En effet, depuis longtemps déjà, la question taboue en Russie est moins “combien de territoires puis-je conquérir, dominer, régenter ?” que “combien de terres historiques puis-je maintenir dans ces conditions” ! La Russie est le pays (continent ?) le plus vaste au monde et sans doute l’un des moins peuplés. Alors, au risque d’un fractionnement toujours menaçant depuis la chute de l’empire tsariste et de son avatar, l’empire soviétique, la réponse par l’autocratisme, la guerre et l’analyse en forme de citadelle assiégée (et vulnérable) hante le Kremlin. Cela n’excuse rien, cela explique un peu.
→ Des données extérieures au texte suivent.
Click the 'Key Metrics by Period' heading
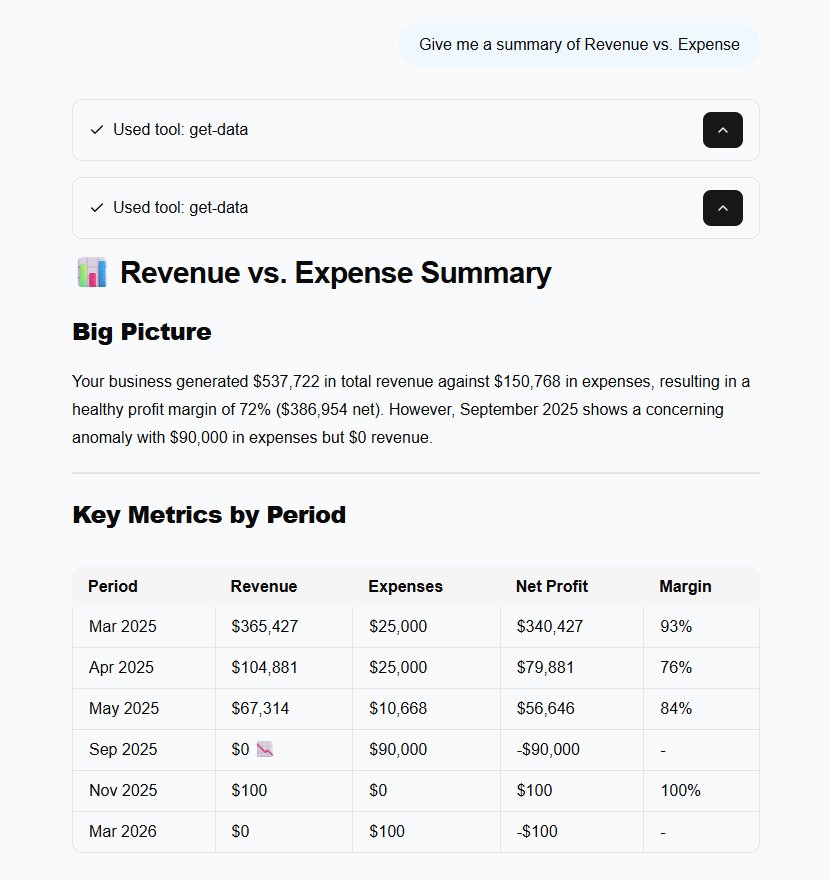The image size is (831, 880). click(209, 515)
La question démographique ! Toujours et encore. Celle qui peuple déjà nos récits sur la transition présumée entre l’homme de Néanderthal et l’homo sapiens. Celle qui hantait déjà la France de 1963-1964 avec un débat parlementaire sur la dénatalité française qui amènera même à des votes politiques absurdes en augmentant les peines pénales prévues pour condamner l’homosexualité (hé, oui elle ne sera dépénalisée par Robert Badinter qu’en 1982 après l’abolition de la peine de mort !) censée propager et contribuer à la dénatalité. Et, à présent, moins de 700.000 bébés en France en 2023, une baisse de 6,6 % par rapport à l’année 2022 et près de 20 % de moins qu’en 2010.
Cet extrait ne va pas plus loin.